PTSD Treatment: What Research Shows About Evidence-Based Approaches

Post-traumatic stress disorder affects approximately 7 to 8 percent of Americans at some point in their lives, with higher rates among specific populations including combat veterans, survivors of sexual assault, first responders, and survivors of natural disasters and community violence. Research on PTSD treatment has advanced substantially over the past two decades, with randomized controlled trials establishing a clear hierarchy of evidence for different approaches. Despite this progress, access to evidence-based treatment remains limited, and significant proportions of those affected by PTSD do not receive the treatments that research supports.
The diagnostic criteria for PTSD specify four clusters of symptoms: intrusion, including flashbacks and nightmares; avoidance of trauma-related stimuli and memories; negative alterations in cognition and mood; and alterations in arousal and reactivity. The diagnosis requires these symptoms to persist for more than one month following exposure to a traumatic event and to cause clinically significant distress or functional impairment. Research on PTSD prevalence finds that many people who are exposed to traumatic events do not develop PTSD, and that multiple factors including social support, prior trauma history, and the nature of the traumatic event moderate the risk of PTSD development.
Prolonged Exposure therapy is one of two treatments with the strongest evidence base for PTSD. Developed by Edna Foa and colleagues at the University of Pennsylvania, PE involves having clients repeatedly revisit memories of the traumatic event in a safe therapeutic context, processing the emotions that arise, and gradually confronting trauma-related situations that have been avoided.

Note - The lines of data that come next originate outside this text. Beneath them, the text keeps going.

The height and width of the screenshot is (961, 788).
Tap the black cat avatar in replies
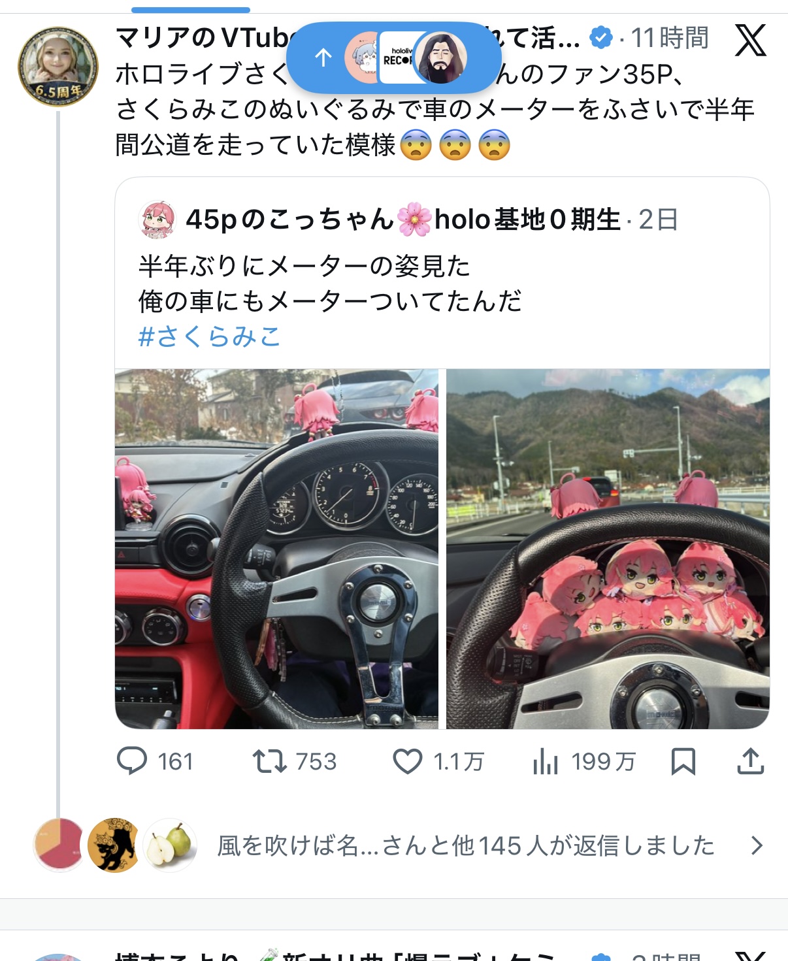(114, 845)
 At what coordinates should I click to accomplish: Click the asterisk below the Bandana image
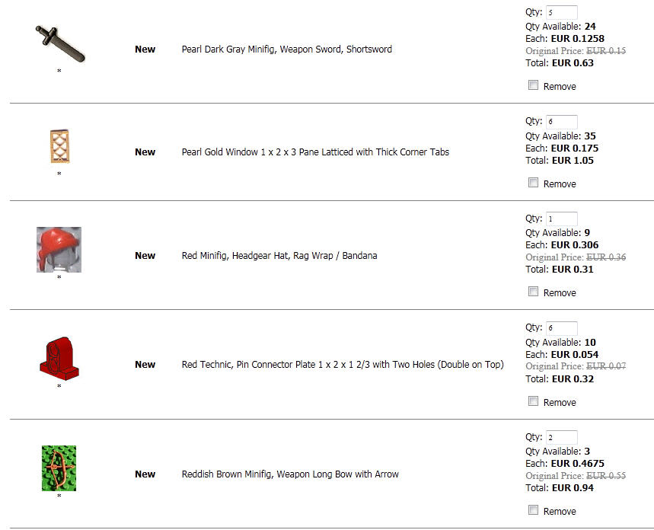coord(59,278)
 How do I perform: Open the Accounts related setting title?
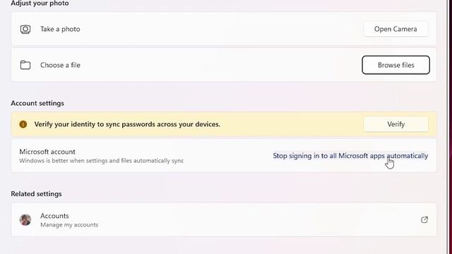54,216
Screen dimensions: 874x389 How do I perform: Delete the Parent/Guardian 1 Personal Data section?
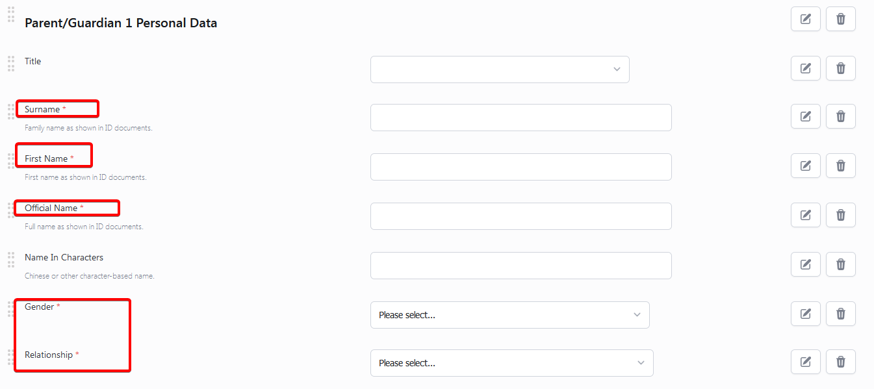pos(841,19)
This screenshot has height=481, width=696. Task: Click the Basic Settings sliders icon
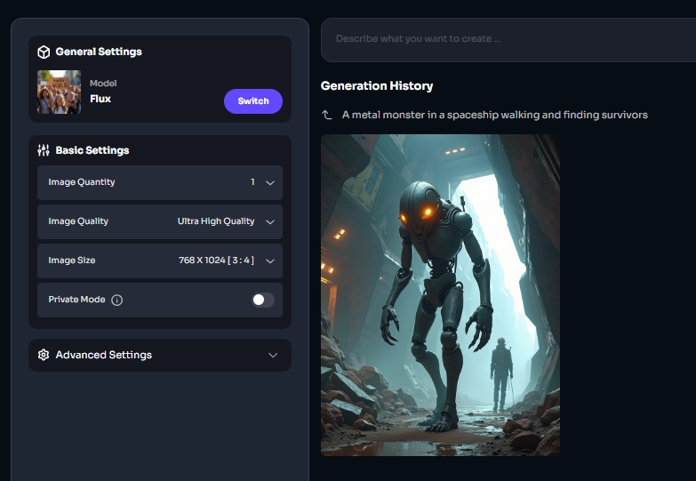coord(44,150)

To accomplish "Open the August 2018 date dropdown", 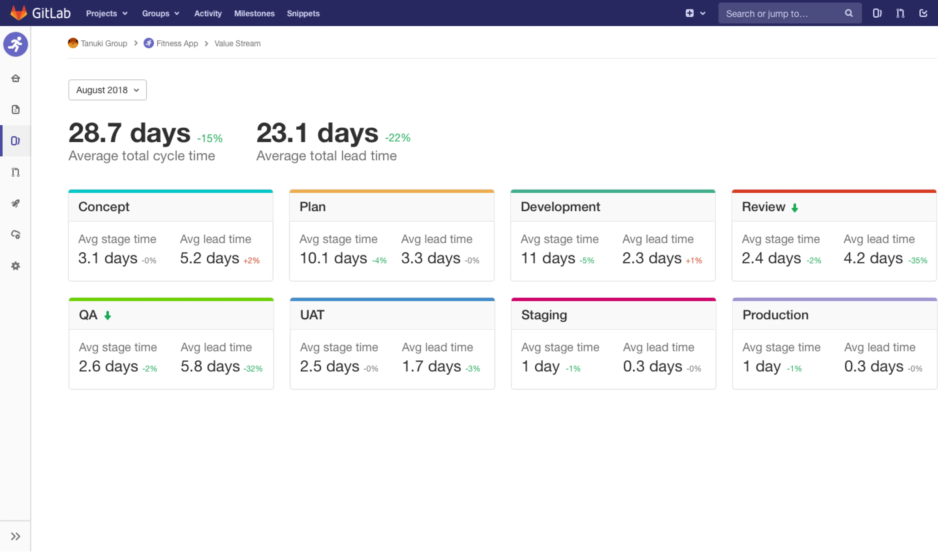I will [107, 90].
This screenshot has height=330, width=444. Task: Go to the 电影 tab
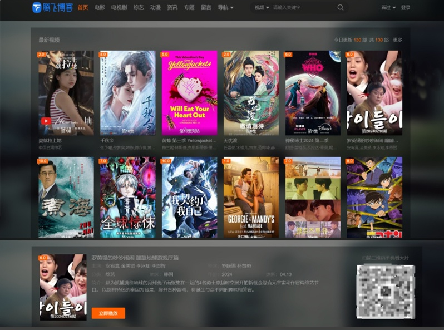click(x=100, y=8)
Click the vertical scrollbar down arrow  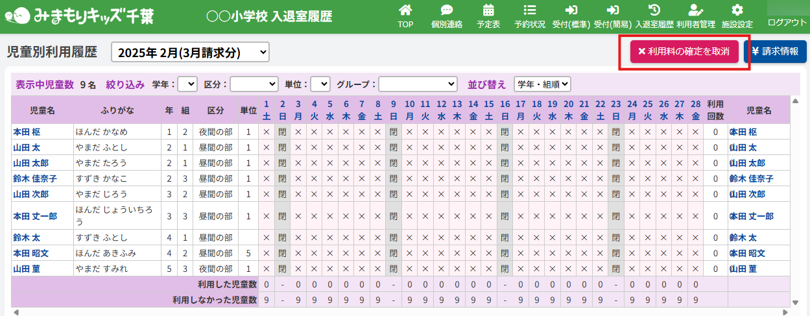point(796,302)
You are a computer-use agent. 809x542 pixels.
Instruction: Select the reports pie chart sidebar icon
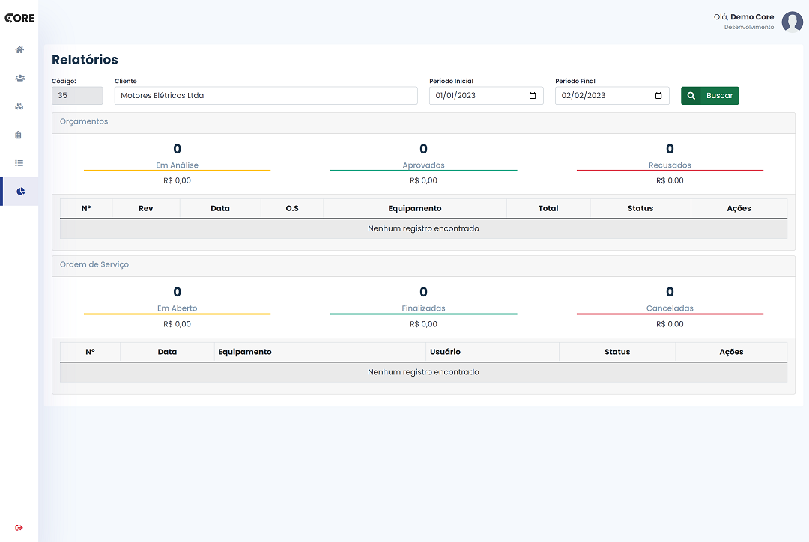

The theoretical rationale draws on emotional processing theory, which holds that traumatic memories are not processed in ways that allow normal fear extinction and that repeated exposure under safe conditions facilitates this processing. Randomized controlled trials find large effects of PE on PTSD symptom severity, with effects maintained at long-term follow-up.
Cognitive Processing Therapy, developed by Patricia Resick and colleagues, is the second treatment with top-tier evidence for PTSD. CPT addresses the impact of trauma on beliefs about oneself, others, and the world, targeting what the treatment calls stuck points, meaning beliefs that maintain PTSD symptoms by promoting avoidance and distorted thinking. The treatment involves written accounts of the traumatic event, analysis of these accounts for stuck points, and structured worksheets that challenge problematic beliefs. Randomized trials find effects comparable to PE, and CPT has advantages of somewhat greater manualization that facilitates training and dissemination.
Eye Movement Desensitization and Reprocessing, which involves bilateral stimulation using eye movements, taps, or tones while clients process traumatic memories, is also supported by evidence from multiple trials. The theoretical mechanism of EMDR is debated, with some researchers arguing that the eye movements themselves are not necessary and that effects are attributable to imaginal exposure to traumatic content. Whether EMDR has advantages over exposure-based therapies without bilateral stimulation in effectiveness or in its acceptability to clients who are reluctant to engage in prolonged imaginal exposure is still being studied.
Medication approaches to PTSD have a more modest evidence base than trauma-focused psychotherapy. Sertraline and paroxetine are FDA-approved for PTSD, and research finds that they reduce PTSD symptoms compared to placebo, though the effect sizes are smaller than those found for trauma-focused therapies. Prazosin, an alpha-blocker medication, has been studied specifically for trauma-related nightmares and showed promise in early trials, though a large Veterans Affairs trial found null results. Research on combinations of medication and psychotherapy finds that combined approaches may benefit patients with specific presentations, particularly those with comorbid depression.
Access to trauma-focused psychotherapy is limited by the shortage of trained providers. PE and CPT require substantial training and supervision to deliver with fidelity, and many mental health providers have not received this training. The VA has made substantial investments in training clinicians in PE and CPT, with research finding that trained VA providers can deliver these treatments with fidelity and that veterans who receive them show symptom improvement. Community settings, where most non-veteran PTSD treatment occurs, have less systematic training and implementation support.
Technology-assisted delivery of PTSD treatment has been explored as a means of expanding access. Research on internet-delivered versions of PE and CPT finds that self-guided and therapist-guided online programs produce improvements in PTSD symptoms, with larger effects for programs that include therapist support. Mobile applications that support PTSD self-management, including apps developed by the VA, have been studied and show modest symptom improvements. These technology-based approaches may expand access for individuals who cannot access in-person treatment, though they are unlikely to fully substitute for therapist-guided care for individuals with severe symptoms.
Complex PTSD, which includes the core PTSD symptoms alongside pervasive difficulties in emotion regulation, self-perception, and relationships that arise from chronic interpersonal trauma, is a diagnostic category recognized in the International Classification of Diseases but not yet in the American DSM. Research on treatment of complex PTSD is less developed than for standard PTSD, and debate about whether standard trauma-focused therapies are appropriate for this population or whether phase-based approaches that address emotion regulation first are more effective continues in the clinical literature.